-------- Data supplied --------

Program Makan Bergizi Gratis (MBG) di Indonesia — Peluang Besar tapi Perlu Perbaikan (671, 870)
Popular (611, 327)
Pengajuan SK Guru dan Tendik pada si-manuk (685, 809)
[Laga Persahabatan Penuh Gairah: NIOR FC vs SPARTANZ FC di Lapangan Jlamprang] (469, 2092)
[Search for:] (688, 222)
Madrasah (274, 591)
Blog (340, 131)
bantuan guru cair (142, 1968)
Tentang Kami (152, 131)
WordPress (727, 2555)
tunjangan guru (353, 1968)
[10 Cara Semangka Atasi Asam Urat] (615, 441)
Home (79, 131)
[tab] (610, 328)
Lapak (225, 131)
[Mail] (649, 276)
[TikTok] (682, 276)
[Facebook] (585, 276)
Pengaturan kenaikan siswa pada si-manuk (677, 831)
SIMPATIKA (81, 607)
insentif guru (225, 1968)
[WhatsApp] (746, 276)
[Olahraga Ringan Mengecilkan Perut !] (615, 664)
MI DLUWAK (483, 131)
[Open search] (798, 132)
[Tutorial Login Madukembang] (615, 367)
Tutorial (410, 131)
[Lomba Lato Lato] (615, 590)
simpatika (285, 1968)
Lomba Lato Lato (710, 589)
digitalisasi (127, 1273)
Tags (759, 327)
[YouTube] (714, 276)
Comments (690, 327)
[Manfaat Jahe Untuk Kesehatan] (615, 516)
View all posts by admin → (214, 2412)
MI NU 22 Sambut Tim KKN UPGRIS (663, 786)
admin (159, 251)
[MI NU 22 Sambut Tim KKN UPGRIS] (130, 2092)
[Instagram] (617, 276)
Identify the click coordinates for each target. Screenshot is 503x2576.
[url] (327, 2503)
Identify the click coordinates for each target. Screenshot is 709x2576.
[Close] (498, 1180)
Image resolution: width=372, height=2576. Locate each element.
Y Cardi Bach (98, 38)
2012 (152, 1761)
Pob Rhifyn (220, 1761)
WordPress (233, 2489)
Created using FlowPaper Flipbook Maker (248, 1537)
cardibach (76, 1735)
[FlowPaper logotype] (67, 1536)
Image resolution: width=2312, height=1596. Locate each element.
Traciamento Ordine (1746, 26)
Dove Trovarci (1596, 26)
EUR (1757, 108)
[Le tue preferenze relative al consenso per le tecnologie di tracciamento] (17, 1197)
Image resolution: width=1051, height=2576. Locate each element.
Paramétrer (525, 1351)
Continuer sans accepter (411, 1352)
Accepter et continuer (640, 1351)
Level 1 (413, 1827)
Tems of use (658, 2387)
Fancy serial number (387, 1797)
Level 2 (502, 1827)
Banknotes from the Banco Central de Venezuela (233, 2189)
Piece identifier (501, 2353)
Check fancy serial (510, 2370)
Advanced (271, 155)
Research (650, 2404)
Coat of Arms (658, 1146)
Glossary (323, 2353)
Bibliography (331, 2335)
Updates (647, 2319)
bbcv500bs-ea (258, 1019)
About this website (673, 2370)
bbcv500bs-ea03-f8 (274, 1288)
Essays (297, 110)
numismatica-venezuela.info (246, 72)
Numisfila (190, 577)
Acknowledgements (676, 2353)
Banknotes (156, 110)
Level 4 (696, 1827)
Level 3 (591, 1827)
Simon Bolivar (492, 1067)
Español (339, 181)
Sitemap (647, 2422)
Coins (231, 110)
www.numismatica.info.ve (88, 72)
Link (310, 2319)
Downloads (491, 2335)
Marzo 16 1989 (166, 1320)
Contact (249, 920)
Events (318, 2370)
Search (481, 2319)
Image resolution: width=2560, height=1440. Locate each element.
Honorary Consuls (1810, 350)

--------

[What you have to do]
Copy each line of the entries in which the string "click" is found.

[Solved exercise]
Identify the click coordinates for each target. Screenshot is 503x2576.
Identify the click coordinates for each target. Screenshot is 709x2576.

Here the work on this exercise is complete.